富田暁騎手 来週から米国・西海岸で武者修行へ 5年越しの思い胸にデットーリ騎手らと競演へ

米国武者修行に挑む富田暁騎手

覚悟の武者修行だ! 8年目の富田暁騎手(27=木原)が29日、米国の西海岸で研修することを明らかにした。

日本で今週末の11月3日まで騎乗した後に渡米し、サンタアニタパーク競馬場を拠点に、現在開催が行われているデルマー競馬場でも騎乗する予定。期間は無期限で、JRAの騎手免許更新、師匠の木原師の定年引退がある来年2月末に一時帰国するが、その後もまた渡米して腕を磨くという。

富田騎手は「やってやろうという気持ちはもちろんありますが、そんなに甘くないのは分かっていますし、正直、不安もあります。ですが、騎乗技術はもちろん、人間として成長したい、騎手としてなにかを変えたいと思い(アメリカへ)行くことを決意しました。向こうでは調教にたくさん騎乗し、機会があれば競馬にも乗せてもらって、結果を残したいです」と意気込んだ。

5年越しの思いがある。19年の4月、オーストラリアに長期遠征していた同騎手は、新型コロナウイルスの影響で日本に帰国した。「オーストラリアからそのままアメリカに行くプランもあったんですが…。なので、それ以来ずっと行きたいと思っていました」。米国遠征への強い思いをなかなか実行に移せなかったその後だが、調教師として最後の1年となった師匠・木原師の「頑張ってこい」という後押し、全3911鞍中414回もコンビを組む兄弟子・武英師の「なにか変えないとダメだ」という叱咤(しった)激励をきっかけに決意した。

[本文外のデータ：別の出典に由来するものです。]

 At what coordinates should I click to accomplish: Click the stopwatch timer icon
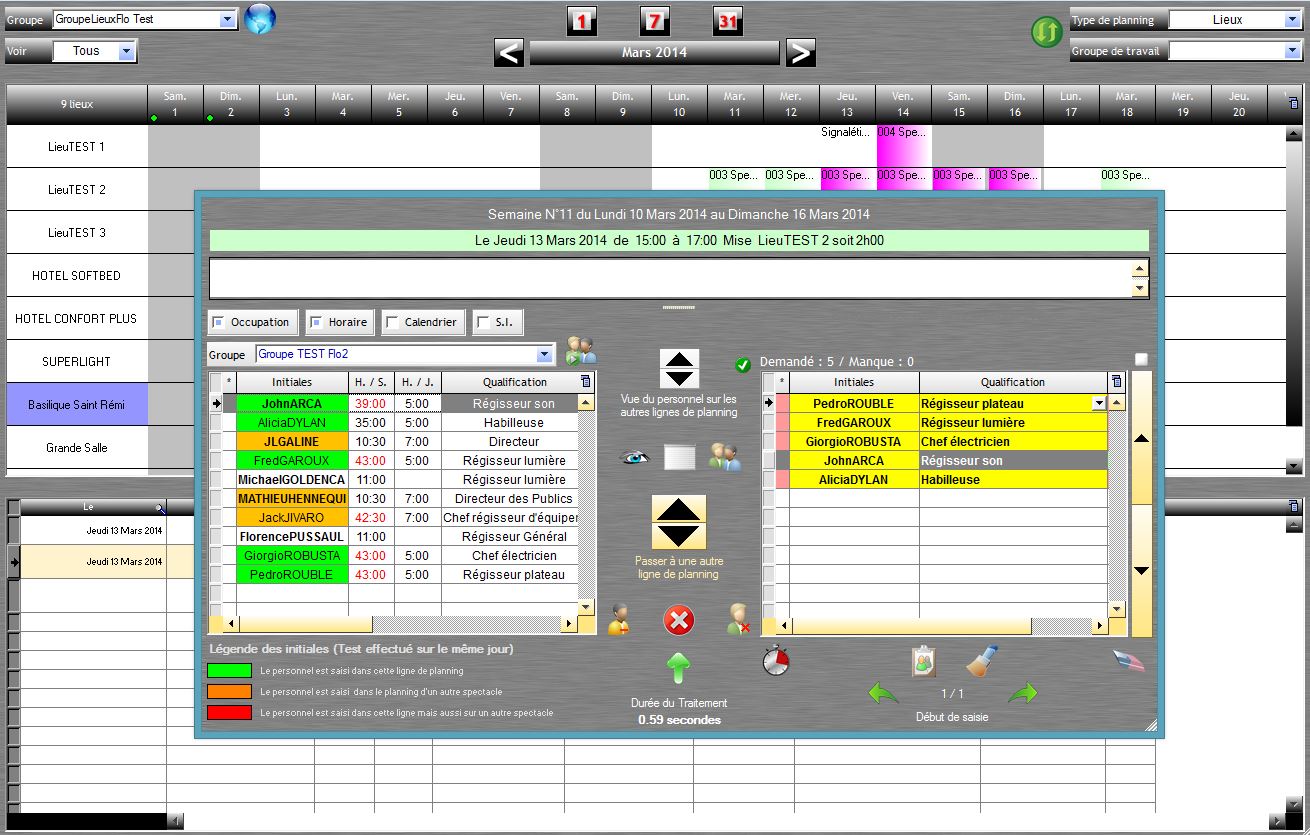click(x=776, y=660)
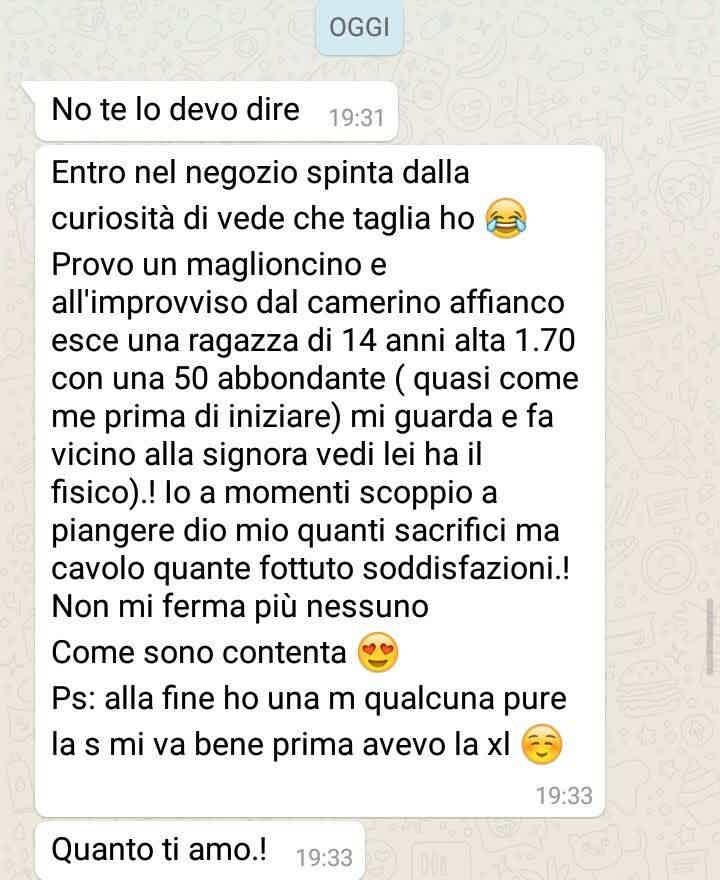Tap the long message's 19:33 timestamp
This screenshot has width=720, height=880.
[564, 795]
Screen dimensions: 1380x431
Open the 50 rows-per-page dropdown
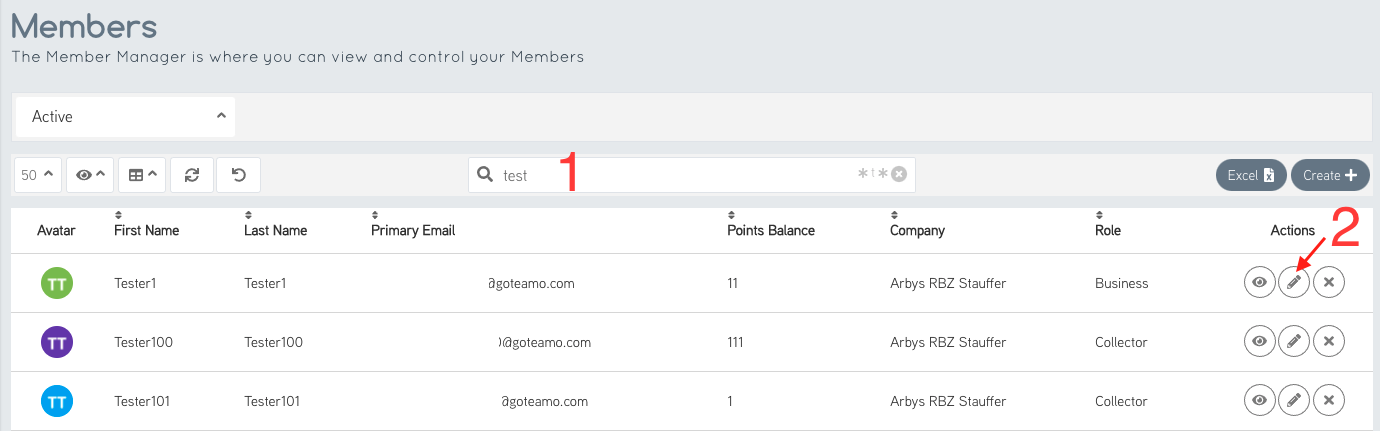point(37,175)
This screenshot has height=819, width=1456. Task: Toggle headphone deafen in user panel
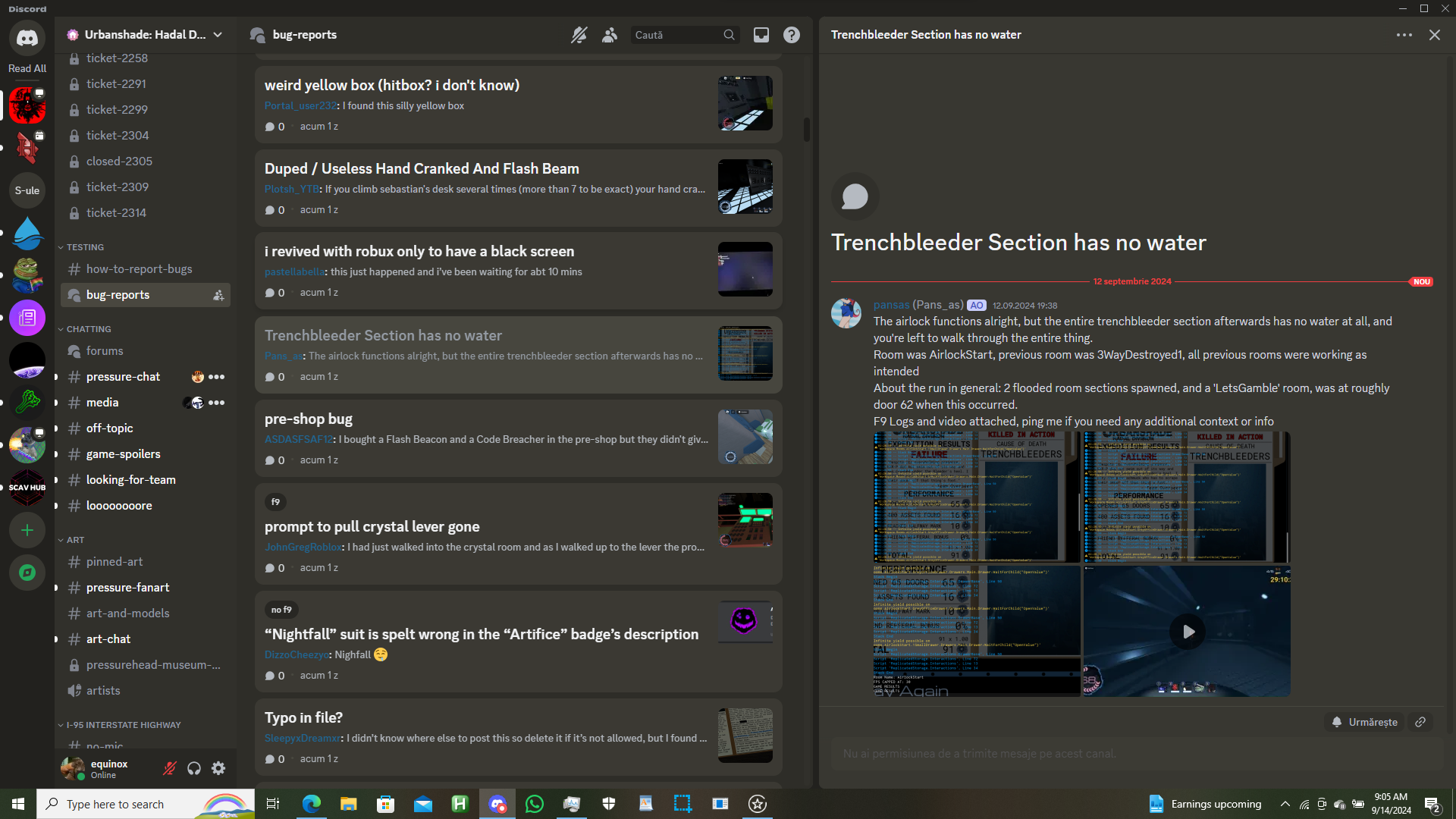[194, 768]
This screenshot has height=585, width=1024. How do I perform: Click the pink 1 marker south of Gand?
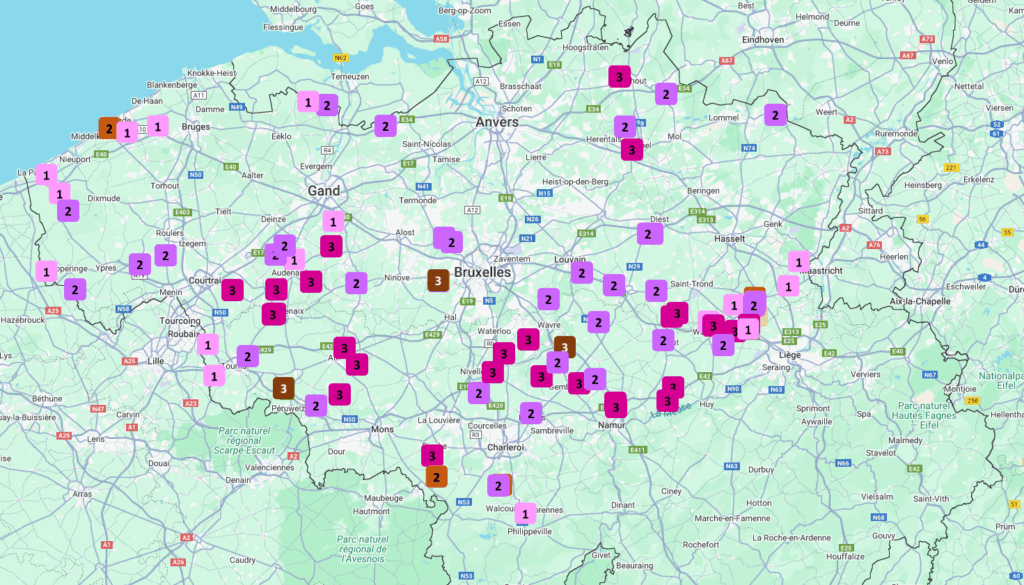333,221
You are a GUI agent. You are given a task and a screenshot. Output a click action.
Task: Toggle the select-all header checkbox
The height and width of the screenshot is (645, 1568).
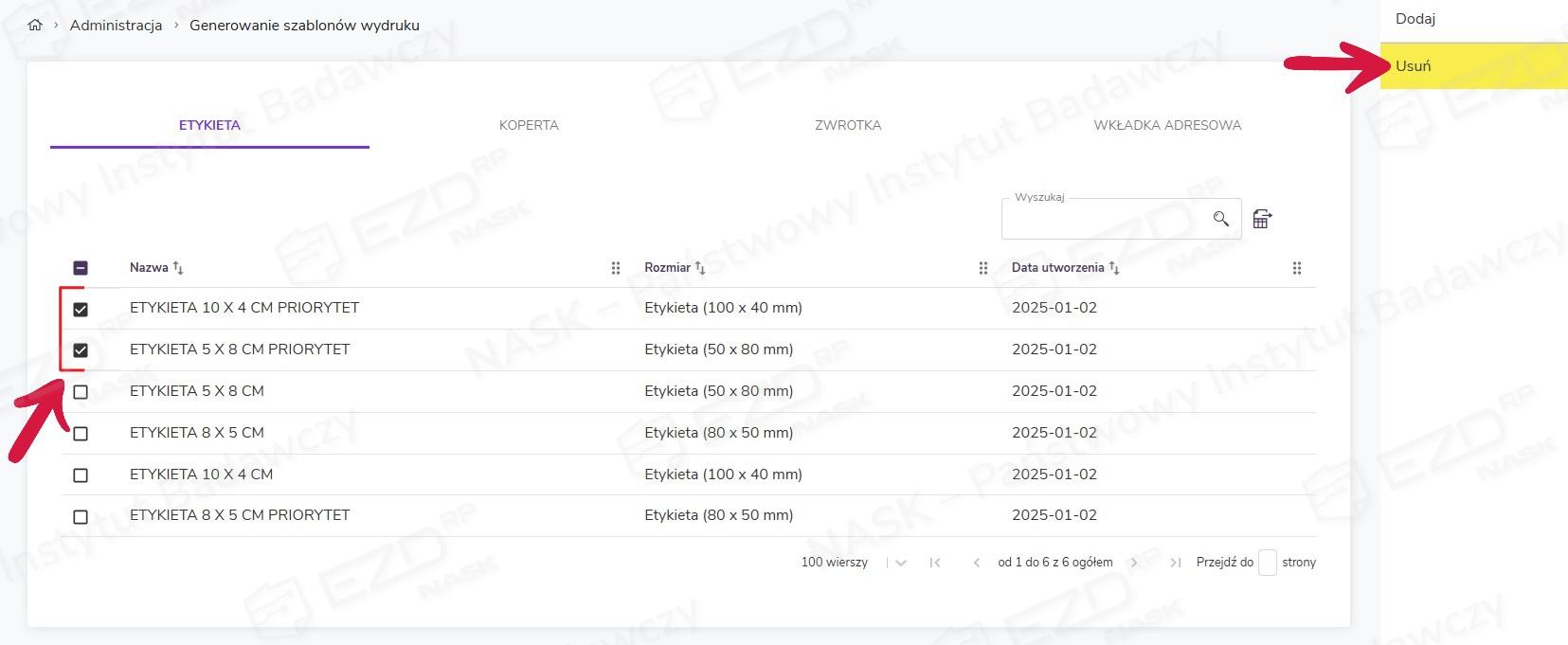point(81,268)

「自分が納得するまで帰ってくるつもりはないです。それくらい覚悟を持って行きます。自分の背中を押してくれた(木原)先生とヒデさん(武英師)には本当に感謝しています。帰国後に自信を持って乗れるように、パワーアップしてきます」と思いを吐露する。

先輩ジョッキーの後押しもあった。フランスからJRAの騎手となって活躍するルメール騎手からの「今は若いし、いろいろな国で乗るのはいい経験になる」という言葉、先日食事に行った坂井騎手からの「努力次第で人は変われる」という話が心に刺さった。

「今の自分には足りない精神的、肉体的な弱さを感じましたし、自分の努力はまだまだだなと痛感しました。世界で活躍する先輩の話は刺激になりました。自分も27歳とそんなに若くないですし、海外に遠征できるのもこれがラストチャンス。追いつき、追い越せるように、精いっぱい努力したいです」。

小さい頃から憧れたランフランコ・デットーリ騎手(53)ら猛者がうごめく米国競馬の激戦区へ。支えてくれた人への感謝を胸に、騎手・富田暁の第2章が来週から始まる。